Yellow ochre paint films were exposed to the selected solvents and mounted onto glass slides for the measurement of surface mechanical properties using nanoindentation. Paint samples for nanoindentation were ~ 11 months old at the point of solvent exposure, and measurements were carried out ~ 6 weeks after exposure. These samples had dimensions of ~ 1 cm × 1 cm and a mass of ~ 0.05 g.
After sponge cleaning, the intrinsic tackiness of the underside of the paint film (which had been in contact with the Teflon-coated steel substrate) remained, and a small amount of pressure was used to “self-adhere” the sample to a glass slide. However, samples that had been immersed for 24-h and then allowed to dry on the Teflon-coated steel sheets would no longer self-adhere to the glass slide. To assist with mounting of the immersed samples, a droplet of the same solvent used for the immersion was applied between the glass slide and the sample. However, this mounting process was not effective in all cases. Consequently, no valid data could be obtained for the samples immersed for 24 h in Shellsol D40 or D5 silicone solvent.

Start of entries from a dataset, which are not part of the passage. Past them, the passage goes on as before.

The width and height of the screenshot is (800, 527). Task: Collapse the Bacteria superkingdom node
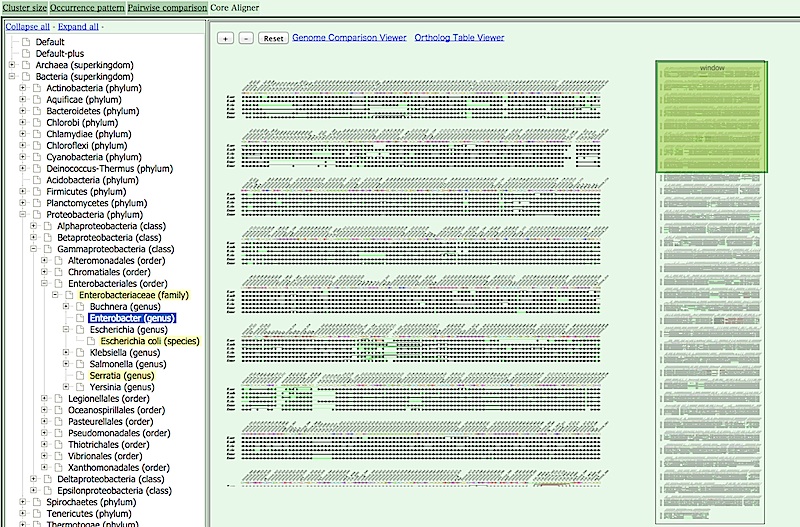click(12, 76)
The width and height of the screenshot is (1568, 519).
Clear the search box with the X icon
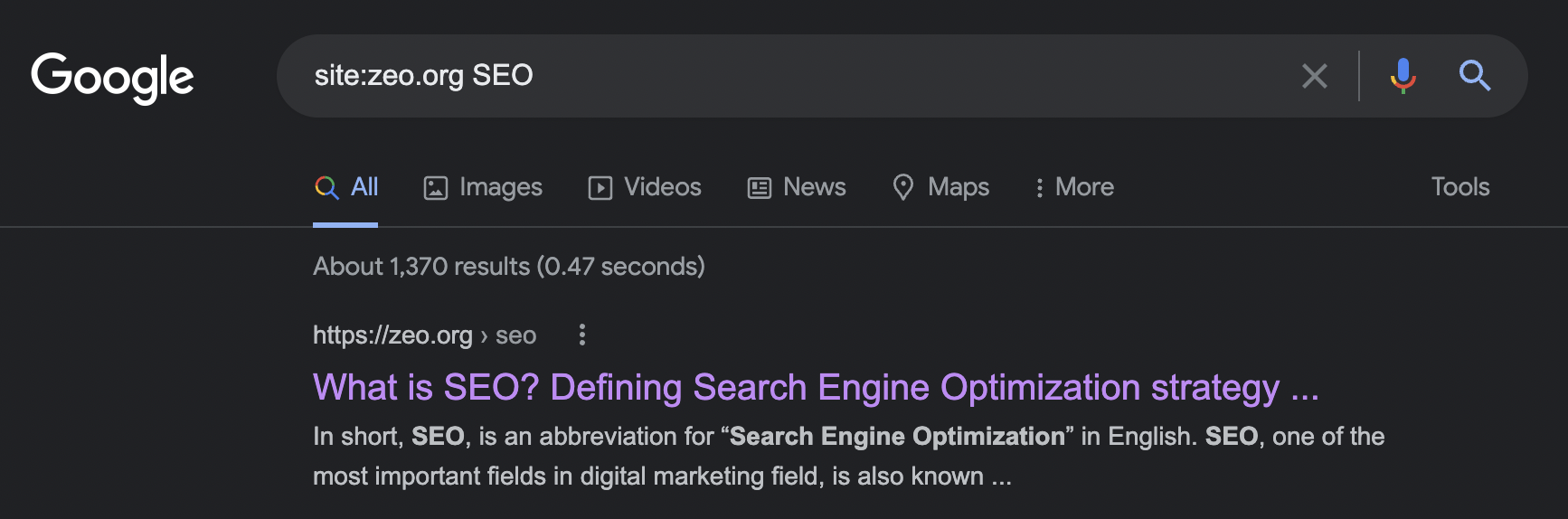(1315, 76)
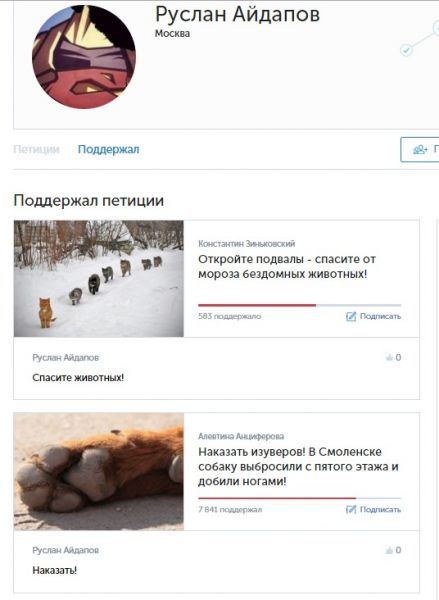Open Руслан Айдапов's round profile avatar

[84, 57]
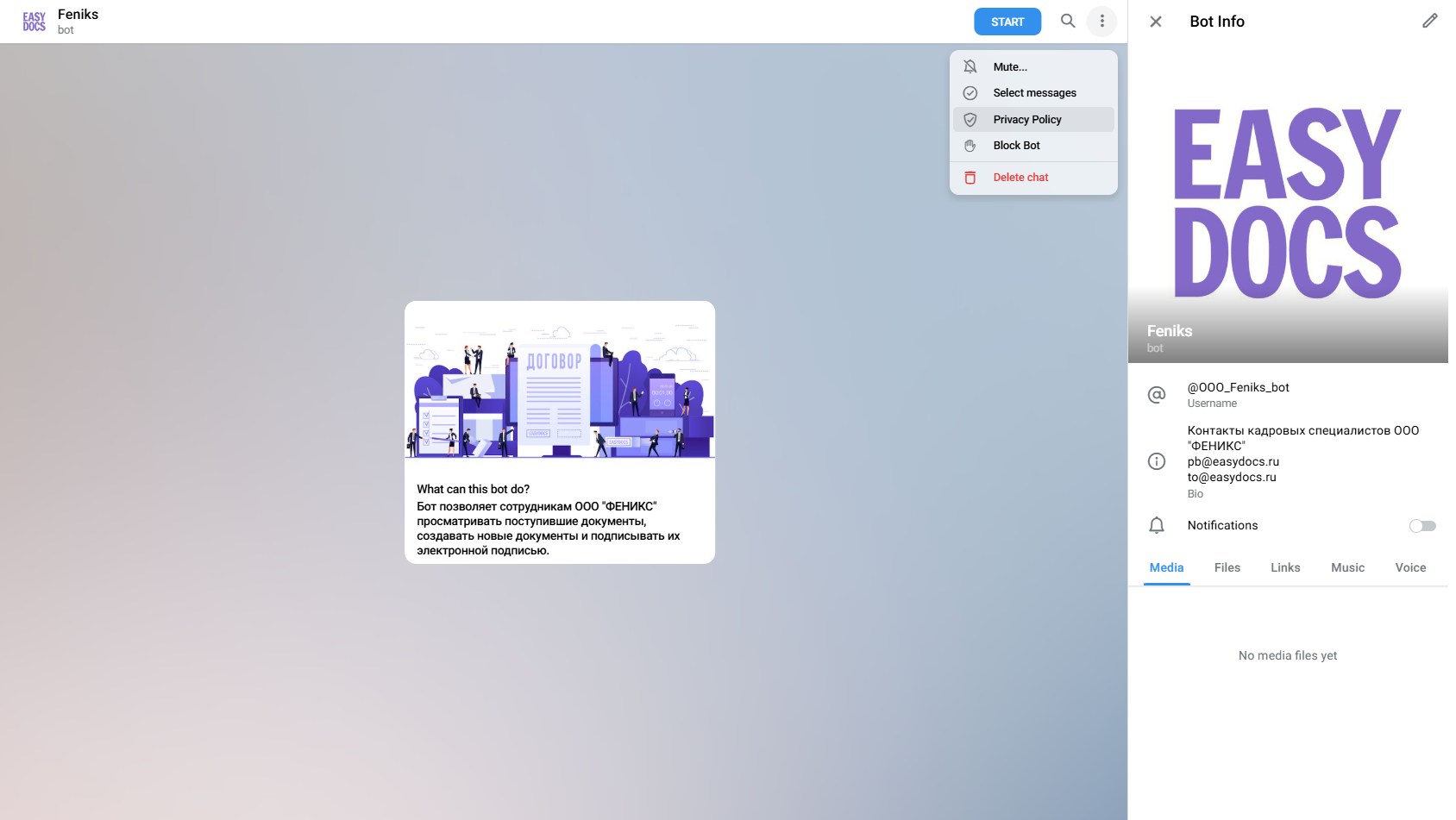The height and width of the screenshot is (820, 1456).
Task: Toggle the Notifications switch
Action: (1421, 526)
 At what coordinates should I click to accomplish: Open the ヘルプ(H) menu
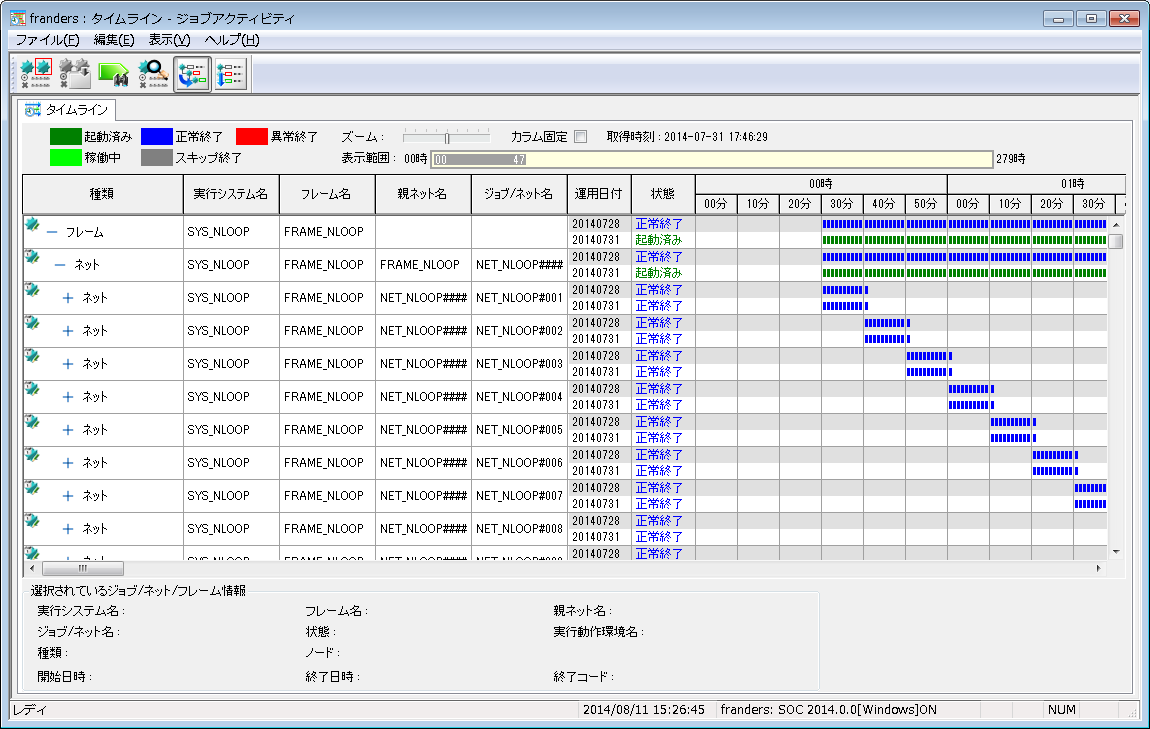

Following the method described in Freeman et al. 2019 , dynamic nanoindentation measurements were conducted at ambient conditions (~ 22 °C and 50% ± 5% RH) using an Ultra Nano Hardness Tester (UNHT; Anton Paar) fitted with a three-sided diamond Berkovich indenter. The sample was loaded exponentially with time at a rate of ~ 0.1 s−1 to maintain constant loading strain rate. After reaching a maximum value, the load on the sample was held constant for 90 s before being removed linearly at a rate of 1000 mN/min. A sinusoidal load variation with a frequency of 20 Hz was superimposed on the exponential load function to measure the contact stiffness continuously throughout the loading period. The depth of the pyramidal indenter in contact with the sample surface, or the contact depth (hc), was determined as a function of the penetration depth (h), applied load (P) and storage stiffness (S) using the equation proposed by Oliver and Pharr (hc = h – 0.75P/S) . The contact depth was converted to an equivalent contact radius (a), using an area function obtained with a reference material of known Young’s modulus and Poisson’s ratio (fused silica). The reduced storage modulus was calculated as Er′ = S/(2βa), where β (= 1.034) is the geometric constant of the Berkovich indenter.
Results and discussion
Summary of key observations
A summary of key findings that will be discussed below are presented in Table 1. A delay in instrument availability meant that samples examined using SEM were 21 months old prior to solvent exposure, whilst samples analysed by cross section, DMA and nanoindentation were 11 months old prior to solvent exposure.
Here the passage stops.